The question regarding the choice of shipping company remains an unanswered question. Joanne Baiardi, a senior field sales rep that works for USPS headquarters in Washington DC, commented on the procedures of the USPS in particular.

“We have classes, and everybody is supposed to know the protocol. Anything that is over 13 ounces, that has some kind of generic name or title on it with stamps, we are not allowed to pick up as mail carriers. We have to have them go talk to someone in person like a clerk to verify who they are in addition to recording them on surveillance cameras.”

“If something goes through the plant, and it seems like it might be hazardous material, we either return it if there’s a return address, if not we set it aside and have the HAZMAT team go through it. If it is cleared, it can go by ground, but it never goes by plane.”

“It is very scary nowadays how intricate these terrorists plots are becoming,” explains Triton senior Henrik Ernst in a recent interview. “I don’t even think twice when I see a package on my doorstep. It’s hard to comprehend that something as simple as that could kill you.”

Unfortunately, suspicious packages are more common than most people think. “It’s actually common” explains Baiardi. “It does happen, and I’ve encountered it maybe 40-50 times over my 18 years in the USPS. There’s also suspicious envelopes, sometimes with powder or even with greasy contents, that get marked as suspicious. Were always on the lookout.”

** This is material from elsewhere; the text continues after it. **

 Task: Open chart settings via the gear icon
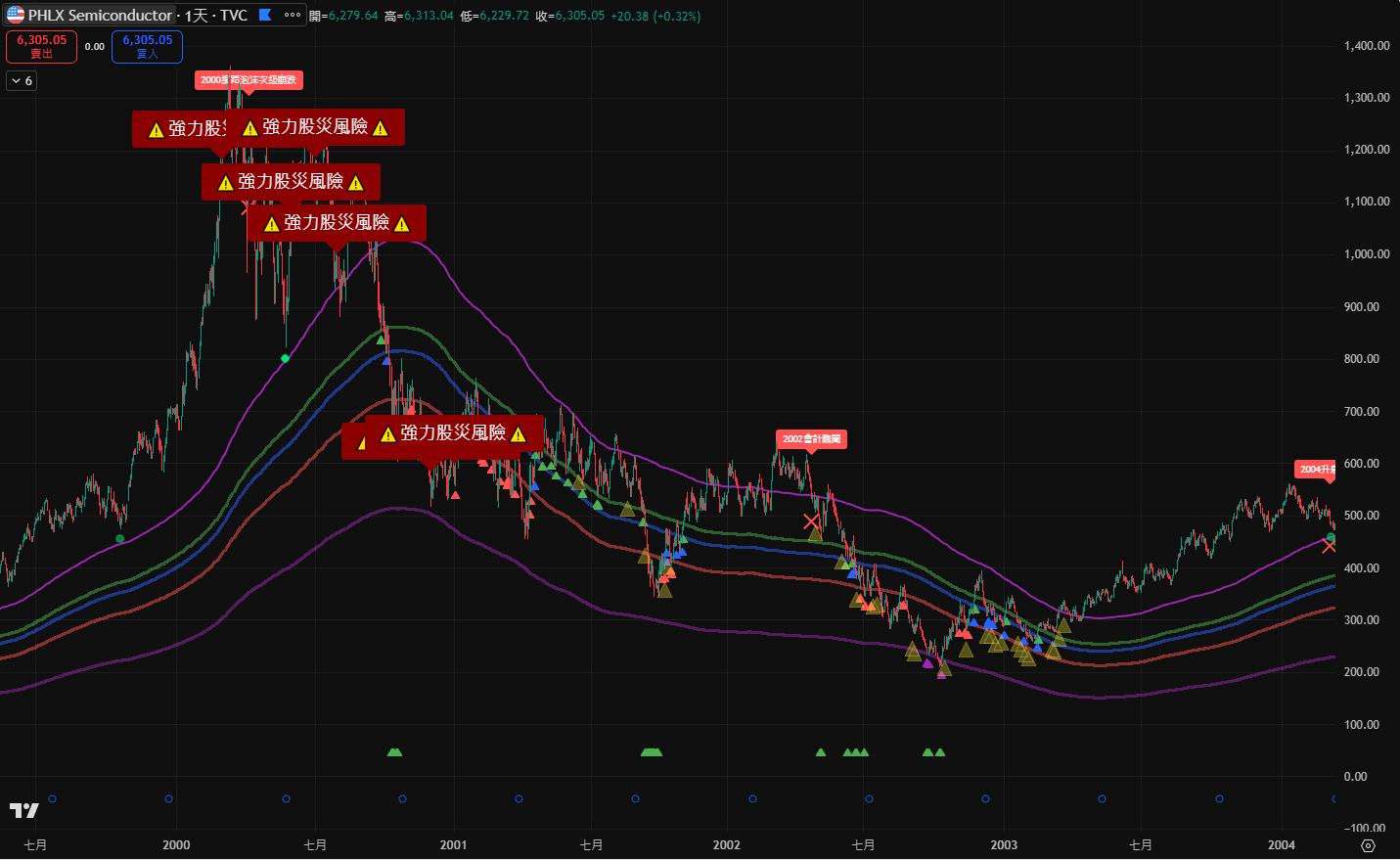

The USPS and other corporations like FedEx and UPS are quite different in their safety protocols. In fact the USPS has much stricter safety regulations for a couple reasons explains Baiardi: “We don’t have our own planes, FedEx and UPS do, so instead, most of our packages go on commercial airlines like Delta, JetBlue, American and many more. That means we have to be even more cautious because we don’t want anything to blow up and cost the lives of hundreds of passengers. We are also a government entity, meaning we have to be compliant with certain federal guidelines and it makes us have stricter safety regulations. We don’t allow guns, lithium batteries or things like that.”